(Dataset entries)
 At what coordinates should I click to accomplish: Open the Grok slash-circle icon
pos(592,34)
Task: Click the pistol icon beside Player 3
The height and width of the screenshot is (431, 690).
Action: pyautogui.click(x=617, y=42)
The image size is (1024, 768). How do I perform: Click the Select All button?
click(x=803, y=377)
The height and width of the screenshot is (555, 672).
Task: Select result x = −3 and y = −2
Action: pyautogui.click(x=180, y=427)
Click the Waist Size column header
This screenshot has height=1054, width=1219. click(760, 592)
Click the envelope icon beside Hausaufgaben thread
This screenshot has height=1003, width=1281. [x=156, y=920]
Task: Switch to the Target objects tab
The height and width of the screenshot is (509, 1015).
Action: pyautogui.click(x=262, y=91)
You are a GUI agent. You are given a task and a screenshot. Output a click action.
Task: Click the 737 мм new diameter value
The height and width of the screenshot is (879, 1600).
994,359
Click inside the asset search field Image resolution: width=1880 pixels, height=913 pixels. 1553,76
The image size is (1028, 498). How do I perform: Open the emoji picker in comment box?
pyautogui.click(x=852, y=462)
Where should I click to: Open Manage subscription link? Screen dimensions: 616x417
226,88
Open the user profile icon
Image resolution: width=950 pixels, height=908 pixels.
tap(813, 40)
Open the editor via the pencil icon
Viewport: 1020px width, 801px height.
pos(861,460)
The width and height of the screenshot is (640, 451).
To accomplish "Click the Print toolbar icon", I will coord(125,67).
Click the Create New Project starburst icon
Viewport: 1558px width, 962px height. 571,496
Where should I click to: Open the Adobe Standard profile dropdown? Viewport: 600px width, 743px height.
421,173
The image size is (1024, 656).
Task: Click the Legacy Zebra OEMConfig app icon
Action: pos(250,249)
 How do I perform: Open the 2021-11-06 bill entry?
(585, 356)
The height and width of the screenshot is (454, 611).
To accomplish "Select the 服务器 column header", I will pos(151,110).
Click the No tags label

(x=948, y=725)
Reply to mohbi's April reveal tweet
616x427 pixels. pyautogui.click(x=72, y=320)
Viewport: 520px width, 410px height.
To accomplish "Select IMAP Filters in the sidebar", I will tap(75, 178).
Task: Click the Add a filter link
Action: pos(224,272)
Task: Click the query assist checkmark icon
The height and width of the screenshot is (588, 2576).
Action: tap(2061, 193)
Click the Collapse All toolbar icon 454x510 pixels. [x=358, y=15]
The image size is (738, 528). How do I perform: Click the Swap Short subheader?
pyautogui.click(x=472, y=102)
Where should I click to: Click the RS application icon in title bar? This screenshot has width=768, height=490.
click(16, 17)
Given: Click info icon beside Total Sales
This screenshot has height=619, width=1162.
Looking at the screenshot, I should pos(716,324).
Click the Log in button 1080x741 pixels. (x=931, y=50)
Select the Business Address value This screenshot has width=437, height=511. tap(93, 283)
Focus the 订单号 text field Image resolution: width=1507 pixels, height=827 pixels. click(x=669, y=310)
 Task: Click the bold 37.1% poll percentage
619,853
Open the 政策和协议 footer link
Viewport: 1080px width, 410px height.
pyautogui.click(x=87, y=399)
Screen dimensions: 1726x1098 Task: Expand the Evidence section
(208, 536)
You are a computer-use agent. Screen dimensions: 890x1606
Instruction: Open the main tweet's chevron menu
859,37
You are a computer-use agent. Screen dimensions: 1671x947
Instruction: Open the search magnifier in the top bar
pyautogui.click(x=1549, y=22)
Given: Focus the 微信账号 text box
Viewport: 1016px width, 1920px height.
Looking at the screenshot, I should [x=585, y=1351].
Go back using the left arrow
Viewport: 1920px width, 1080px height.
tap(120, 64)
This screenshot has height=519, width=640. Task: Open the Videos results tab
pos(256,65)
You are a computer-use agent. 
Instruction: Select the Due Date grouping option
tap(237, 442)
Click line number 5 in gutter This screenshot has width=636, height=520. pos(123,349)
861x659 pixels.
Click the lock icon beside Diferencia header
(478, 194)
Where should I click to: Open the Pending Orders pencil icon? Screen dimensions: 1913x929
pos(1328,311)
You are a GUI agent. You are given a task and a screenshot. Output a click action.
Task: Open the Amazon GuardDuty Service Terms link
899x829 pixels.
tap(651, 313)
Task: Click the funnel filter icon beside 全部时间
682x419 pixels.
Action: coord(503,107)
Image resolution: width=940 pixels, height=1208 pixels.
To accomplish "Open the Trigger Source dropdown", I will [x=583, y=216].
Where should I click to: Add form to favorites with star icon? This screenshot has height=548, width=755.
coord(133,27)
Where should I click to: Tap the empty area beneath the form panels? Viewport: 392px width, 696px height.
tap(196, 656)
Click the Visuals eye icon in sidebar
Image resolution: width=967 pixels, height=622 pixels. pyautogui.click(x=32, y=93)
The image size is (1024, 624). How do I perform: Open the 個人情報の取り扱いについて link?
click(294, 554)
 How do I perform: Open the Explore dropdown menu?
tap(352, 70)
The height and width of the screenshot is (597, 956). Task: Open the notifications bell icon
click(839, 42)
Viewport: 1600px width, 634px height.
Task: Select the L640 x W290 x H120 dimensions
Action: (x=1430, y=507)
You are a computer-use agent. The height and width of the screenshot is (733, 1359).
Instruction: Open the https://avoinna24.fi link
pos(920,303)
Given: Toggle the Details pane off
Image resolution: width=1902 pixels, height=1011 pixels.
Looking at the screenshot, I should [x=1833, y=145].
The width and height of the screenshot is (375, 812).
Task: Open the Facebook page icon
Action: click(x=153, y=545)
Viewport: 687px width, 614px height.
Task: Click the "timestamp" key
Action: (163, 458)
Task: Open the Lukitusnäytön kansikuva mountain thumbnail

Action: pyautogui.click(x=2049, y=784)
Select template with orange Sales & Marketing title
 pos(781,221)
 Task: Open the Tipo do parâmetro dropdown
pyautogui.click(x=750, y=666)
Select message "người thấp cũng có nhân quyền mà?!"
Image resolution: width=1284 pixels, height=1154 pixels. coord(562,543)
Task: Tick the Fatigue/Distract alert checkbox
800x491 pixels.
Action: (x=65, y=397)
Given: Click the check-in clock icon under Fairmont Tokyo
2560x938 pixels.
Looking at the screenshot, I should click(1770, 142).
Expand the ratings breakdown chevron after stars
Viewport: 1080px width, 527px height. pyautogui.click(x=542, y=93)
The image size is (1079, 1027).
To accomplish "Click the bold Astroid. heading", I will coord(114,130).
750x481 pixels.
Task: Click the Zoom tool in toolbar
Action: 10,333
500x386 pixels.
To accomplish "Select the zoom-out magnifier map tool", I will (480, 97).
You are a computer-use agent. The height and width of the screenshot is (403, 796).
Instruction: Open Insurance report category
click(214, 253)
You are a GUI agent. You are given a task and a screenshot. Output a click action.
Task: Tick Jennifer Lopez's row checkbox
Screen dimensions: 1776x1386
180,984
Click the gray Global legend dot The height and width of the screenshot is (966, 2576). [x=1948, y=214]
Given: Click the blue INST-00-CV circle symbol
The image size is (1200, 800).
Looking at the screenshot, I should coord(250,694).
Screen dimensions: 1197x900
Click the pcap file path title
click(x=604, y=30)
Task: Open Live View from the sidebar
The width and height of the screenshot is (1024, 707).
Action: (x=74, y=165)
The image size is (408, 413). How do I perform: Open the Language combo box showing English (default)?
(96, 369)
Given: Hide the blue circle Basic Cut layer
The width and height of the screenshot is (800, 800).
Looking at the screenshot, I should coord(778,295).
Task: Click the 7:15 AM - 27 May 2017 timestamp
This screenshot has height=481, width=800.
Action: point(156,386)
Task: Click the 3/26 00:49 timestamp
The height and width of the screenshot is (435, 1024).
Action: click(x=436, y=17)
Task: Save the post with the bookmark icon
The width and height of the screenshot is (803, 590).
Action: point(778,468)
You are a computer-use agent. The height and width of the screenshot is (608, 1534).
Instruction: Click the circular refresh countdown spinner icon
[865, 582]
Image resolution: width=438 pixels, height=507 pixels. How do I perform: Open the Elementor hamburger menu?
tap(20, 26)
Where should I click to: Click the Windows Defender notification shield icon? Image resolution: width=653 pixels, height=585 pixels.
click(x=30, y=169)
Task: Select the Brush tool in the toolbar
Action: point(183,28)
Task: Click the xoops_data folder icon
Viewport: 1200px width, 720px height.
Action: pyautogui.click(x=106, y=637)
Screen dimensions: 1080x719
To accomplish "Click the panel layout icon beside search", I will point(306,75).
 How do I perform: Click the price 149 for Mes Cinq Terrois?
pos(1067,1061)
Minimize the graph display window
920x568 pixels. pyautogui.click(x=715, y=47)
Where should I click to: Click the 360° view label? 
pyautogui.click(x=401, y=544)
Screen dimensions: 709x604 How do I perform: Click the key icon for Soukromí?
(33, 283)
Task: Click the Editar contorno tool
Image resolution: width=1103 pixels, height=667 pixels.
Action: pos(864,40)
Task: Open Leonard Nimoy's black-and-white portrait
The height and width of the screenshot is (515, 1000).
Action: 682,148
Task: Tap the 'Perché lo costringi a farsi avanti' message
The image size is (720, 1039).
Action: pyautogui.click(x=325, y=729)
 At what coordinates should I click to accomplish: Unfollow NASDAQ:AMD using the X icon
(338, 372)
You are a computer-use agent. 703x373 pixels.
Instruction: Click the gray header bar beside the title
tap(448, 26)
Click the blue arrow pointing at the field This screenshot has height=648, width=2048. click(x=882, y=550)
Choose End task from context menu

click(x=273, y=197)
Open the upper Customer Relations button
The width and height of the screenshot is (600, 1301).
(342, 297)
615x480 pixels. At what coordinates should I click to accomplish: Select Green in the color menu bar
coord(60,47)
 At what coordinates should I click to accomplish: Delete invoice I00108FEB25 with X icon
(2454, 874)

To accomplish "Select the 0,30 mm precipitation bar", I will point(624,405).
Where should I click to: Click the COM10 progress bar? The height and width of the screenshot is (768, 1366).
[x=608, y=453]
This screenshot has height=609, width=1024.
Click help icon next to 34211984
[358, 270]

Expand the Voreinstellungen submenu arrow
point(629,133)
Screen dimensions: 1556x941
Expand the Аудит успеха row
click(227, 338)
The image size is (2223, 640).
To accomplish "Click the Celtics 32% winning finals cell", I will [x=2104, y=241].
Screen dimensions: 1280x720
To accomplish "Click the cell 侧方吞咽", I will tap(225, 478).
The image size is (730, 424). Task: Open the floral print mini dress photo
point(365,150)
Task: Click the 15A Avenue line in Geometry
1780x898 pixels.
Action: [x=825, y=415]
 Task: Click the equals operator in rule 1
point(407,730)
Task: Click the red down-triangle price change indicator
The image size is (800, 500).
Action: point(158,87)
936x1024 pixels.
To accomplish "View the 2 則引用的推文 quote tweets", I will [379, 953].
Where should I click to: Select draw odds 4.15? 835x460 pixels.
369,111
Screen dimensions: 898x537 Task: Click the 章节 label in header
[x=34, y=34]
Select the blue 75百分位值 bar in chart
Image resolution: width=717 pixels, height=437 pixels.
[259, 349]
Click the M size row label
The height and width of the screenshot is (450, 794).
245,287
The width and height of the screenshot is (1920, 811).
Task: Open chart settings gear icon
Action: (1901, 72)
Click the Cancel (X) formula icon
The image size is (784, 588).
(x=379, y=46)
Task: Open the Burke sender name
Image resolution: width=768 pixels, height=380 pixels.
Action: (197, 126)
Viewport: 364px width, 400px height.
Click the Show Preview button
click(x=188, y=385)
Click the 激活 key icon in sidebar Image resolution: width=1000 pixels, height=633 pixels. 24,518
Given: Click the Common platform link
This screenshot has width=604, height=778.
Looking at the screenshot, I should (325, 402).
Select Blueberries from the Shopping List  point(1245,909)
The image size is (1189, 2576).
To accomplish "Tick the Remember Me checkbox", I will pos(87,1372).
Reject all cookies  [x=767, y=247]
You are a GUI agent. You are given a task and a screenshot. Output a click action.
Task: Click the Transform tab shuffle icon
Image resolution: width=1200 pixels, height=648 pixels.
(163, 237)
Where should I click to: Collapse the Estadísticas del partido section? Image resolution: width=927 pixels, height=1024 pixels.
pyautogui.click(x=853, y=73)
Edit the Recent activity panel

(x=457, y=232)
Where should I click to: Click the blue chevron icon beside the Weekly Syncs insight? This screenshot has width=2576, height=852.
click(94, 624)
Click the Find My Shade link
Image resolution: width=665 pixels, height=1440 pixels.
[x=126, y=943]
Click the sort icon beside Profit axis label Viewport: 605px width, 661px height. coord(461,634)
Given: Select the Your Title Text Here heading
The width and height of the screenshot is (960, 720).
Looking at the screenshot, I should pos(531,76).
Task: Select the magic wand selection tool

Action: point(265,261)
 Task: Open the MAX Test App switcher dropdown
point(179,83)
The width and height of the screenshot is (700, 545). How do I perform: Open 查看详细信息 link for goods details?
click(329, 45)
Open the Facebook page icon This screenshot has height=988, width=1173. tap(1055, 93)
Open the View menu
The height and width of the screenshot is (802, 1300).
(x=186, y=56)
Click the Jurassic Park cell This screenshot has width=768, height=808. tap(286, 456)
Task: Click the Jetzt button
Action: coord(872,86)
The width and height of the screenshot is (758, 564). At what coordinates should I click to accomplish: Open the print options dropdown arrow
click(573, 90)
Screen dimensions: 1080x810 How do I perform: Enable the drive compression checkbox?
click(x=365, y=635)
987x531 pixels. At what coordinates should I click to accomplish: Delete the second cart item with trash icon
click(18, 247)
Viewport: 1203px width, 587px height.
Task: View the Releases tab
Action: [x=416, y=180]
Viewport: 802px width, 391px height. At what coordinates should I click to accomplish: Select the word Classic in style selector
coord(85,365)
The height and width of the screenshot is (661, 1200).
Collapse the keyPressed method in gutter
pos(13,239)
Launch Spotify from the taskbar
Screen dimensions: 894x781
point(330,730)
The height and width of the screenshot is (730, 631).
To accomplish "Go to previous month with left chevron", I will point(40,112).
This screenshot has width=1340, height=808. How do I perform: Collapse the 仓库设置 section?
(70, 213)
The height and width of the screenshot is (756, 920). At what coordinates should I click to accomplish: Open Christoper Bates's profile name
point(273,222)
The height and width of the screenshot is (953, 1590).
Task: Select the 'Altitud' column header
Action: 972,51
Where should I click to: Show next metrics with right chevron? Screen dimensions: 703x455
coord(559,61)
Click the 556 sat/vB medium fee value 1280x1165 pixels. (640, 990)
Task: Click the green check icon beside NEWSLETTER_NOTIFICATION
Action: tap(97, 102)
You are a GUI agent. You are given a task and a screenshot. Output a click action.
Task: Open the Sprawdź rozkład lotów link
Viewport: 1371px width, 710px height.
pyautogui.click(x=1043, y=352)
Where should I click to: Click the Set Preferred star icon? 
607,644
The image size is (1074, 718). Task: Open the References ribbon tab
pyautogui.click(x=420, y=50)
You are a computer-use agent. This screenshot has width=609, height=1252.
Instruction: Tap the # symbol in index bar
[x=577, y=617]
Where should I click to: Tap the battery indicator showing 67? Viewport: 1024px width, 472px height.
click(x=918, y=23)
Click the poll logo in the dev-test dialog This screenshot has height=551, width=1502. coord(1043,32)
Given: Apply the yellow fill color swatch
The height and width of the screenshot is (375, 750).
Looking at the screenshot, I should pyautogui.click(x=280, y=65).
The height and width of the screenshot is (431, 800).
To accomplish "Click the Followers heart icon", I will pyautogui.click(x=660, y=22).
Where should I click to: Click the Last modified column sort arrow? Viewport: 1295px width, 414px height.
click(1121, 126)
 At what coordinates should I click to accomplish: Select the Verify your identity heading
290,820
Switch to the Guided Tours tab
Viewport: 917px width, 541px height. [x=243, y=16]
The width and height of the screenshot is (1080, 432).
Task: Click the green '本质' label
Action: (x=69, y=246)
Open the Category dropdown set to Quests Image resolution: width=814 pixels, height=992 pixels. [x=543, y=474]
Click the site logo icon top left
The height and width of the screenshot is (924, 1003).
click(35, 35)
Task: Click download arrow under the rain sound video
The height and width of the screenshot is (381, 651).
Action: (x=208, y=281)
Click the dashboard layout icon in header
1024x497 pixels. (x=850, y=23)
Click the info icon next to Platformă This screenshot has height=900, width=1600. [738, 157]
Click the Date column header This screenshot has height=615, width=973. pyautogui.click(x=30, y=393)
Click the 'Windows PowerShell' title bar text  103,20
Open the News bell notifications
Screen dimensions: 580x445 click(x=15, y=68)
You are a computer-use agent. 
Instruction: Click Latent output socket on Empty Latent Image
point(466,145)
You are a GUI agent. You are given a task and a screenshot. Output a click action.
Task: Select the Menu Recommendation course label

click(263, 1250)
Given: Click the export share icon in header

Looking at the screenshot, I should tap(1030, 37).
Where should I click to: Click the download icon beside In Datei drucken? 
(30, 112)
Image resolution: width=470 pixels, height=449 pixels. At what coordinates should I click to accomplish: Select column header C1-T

REQUIREMENT
Give back, unchanged, the line containing "Where should I click to: Click the download" and each line that comes after it in the entries above, ending with the last.

TASK OUTPUT
Where should I click to: Click the download icon beside In Datei drucken? 
(30, 112)
Image resolution: width=470 pixels, height=449 pixels. At what coordinates should I click to accomplish: Select column header C1-T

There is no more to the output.